◆ **Work to be completed**
Up to and including the line with "Viewport: 1366px width, 599px height.", please reproduce the lines below exactly, beginning with the first.

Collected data
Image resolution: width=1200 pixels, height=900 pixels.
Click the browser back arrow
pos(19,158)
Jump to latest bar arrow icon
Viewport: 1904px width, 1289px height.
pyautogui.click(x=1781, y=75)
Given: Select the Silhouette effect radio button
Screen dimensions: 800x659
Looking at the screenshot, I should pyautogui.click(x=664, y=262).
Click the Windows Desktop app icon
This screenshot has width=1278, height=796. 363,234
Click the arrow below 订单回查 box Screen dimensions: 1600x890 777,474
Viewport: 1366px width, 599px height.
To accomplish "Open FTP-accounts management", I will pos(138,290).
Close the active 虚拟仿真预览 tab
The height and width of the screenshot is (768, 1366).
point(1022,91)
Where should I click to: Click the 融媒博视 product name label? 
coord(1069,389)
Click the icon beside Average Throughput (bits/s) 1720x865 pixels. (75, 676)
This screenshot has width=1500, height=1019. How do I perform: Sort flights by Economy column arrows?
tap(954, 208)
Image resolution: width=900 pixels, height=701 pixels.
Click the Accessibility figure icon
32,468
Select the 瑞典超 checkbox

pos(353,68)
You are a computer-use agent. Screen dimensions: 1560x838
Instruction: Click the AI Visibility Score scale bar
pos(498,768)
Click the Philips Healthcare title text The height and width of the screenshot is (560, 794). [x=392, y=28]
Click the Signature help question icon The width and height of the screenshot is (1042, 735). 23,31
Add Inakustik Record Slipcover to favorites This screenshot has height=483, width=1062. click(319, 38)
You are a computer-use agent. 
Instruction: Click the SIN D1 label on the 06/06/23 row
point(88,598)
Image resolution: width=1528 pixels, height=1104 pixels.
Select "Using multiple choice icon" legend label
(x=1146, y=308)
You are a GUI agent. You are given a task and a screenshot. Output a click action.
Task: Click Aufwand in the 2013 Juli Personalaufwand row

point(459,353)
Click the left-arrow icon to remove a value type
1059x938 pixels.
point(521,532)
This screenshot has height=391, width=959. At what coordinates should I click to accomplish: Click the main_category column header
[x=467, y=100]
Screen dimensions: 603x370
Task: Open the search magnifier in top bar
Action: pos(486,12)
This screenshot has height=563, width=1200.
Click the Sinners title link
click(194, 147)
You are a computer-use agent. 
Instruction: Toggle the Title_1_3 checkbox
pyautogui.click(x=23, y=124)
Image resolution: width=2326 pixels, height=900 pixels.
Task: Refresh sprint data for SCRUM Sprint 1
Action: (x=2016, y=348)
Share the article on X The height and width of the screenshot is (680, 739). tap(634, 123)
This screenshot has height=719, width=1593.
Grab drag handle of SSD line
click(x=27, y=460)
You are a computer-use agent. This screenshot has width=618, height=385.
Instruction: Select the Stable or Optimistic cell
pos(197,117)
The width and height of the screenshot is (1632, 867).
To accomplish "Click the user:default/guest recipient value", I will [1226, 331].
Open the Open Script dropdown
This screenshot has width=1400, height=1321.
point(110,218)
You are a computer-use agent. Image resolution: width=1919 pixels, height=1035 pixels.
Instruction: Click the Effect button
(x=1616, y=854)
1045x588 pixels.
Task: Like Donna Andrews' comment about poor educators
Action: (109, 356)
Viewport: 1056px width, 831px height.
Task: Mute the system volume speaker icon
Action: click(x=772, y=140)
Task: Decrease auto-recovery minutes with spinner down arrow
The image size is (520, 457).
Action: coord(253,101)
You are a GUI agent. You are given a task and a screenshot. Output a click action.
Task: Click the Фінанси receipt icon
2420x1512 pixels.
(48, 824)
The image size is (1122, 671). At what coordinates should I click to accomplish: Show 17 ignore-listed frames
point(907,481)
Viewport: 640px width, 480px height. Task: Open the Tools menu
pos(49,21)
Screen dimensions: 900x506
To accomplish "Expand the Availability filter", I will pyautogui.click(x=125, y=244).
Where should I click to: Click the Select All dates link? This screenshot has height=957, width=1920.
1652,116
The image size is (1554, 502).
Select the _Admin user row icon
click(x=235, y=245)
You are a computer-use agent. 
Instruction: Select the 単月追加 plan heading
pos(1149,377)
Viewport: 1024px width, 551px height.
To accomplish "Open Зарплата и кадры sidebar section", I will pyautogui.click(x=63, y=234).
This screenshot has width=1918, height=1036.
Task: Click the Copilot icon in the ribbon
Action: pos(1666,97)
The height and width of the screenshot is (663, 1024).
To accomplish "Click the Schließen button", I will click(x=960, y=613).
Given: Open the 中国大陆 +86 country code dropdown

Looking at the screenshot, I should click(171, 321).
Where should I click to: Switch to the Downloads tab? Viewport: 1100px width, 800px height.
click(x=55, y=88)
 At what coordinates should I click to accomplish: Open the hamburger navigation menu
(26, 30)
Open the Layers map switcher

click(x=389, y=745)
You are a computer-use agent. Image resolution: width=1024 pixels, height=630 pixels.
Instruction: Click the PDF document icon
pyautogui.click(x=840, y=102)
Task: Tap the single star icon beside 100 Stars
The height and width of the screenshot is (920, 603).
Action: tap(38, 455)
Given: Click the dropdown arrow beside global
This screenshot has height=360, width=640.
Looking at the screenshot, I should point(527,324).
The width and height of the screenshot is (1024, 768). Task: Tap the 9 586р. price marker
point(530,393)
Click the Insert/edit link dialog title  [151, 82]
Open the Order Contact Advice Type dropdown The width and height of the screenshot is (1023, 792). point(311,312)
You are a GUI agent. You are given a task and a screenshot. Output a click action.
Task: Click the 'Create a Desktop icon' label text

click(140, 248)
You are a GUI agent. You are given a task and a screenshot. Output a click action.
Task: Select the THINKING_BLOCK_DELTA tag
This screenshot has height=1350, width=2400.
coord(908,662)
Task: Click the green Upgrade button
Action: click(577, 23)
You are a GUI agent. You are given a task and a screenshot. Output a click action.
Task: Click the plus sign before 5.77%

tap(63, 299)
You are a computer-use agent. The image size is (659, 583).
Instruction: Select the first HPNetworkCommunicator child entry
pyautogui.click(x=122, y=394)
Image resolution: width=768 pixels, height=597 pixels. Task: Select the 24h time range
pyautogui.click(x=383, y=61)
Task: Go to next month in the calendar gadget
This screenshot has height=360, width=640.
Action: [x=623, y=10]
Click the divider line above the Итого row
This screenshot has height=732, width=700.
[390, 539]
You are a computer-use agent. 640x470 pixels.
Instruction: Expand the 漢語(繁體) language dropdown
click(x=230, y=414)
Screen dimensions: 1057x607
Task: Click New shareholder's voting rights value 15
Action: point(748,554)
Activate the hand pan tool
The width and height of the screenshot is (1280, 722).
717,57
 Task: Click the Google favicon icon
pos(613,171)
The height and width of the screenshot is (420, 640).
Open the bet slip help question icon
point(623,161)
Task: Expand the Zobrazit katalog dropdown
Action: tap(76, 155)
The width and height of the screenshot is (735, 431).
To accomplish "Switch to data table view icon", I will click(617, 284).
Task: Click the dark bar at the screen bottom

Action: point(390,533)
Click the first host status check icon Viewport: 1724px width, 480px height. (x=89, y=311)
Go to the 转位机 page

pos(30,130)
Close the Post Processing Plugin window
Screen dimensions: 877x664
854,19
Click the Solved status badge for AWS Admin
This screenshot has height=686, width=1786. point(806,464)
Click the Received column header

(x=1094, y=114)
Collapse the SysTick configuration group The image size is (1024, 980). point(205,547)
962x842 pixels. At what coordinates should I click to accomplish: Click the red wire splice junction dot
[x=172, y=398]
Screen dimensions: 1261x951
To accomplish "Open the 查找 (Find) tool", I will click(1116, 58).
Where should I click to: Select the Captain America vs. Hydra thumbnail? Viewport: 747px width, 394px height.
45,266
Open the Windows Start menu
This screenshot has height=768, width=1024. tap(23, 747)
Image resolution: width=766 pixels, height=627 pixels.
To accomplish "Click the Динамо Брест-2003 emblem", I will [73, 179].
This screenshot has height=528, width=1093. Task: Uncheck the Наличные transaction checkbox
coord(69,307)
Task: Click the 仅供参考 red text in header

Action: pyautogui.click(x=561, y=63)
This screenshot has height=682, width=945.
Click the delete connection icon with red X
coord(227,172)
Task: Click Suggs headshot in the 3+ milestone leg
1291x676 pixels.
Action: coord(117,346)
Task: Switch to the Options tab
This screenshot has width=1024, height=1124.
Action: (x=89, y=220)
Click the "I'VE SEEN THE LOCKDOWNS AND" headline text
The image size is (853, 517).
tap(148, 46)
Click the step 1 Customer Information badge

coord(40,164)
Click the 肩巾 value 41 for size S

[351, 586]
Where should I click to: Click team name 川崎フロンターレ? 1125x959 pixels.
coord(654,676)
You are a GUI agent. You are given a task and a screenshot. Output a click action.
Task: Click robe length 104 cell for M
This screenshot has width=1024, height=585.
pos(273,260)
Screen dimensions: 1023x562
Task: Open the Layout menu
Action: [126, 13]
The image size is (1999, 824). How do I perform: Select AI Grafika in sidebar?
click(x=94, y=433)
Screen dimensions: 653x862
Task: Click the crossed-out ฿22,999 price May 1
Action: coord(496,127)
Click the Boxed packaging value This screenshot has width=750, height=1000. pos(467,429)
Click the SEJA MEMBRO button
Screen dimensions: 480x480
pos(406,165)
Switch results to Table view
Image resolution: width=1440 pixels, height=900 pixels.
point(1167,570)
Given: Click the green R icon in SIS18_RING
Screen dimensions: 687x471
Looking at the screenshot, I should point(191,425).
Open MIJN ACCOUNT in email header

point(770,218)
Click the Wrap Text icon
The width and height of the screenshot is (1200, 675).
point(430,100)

◆ **Task solution**
Image resolution: width=1200 pixels, height=900 pixels.
Click the browser back arrow
pos(19,158)
Jump to latest bar arrow icon
Viewport: 1904px width, 1289px height.
pyautogui.click(x=1781, y=75)
Given: Select the Silhouette effect radio button
Screen dimensions: 800x659
Looking at the screenshot, I should pyautogui.click(x=664, y=262).
Click the Windows Desktop app icon
This screenshot has width=1278, height=796. 363,234
Click the arrow below 订单回查 box Screen dimensions: 1600x890 777,474
Viewport: 1366px width, 599px height.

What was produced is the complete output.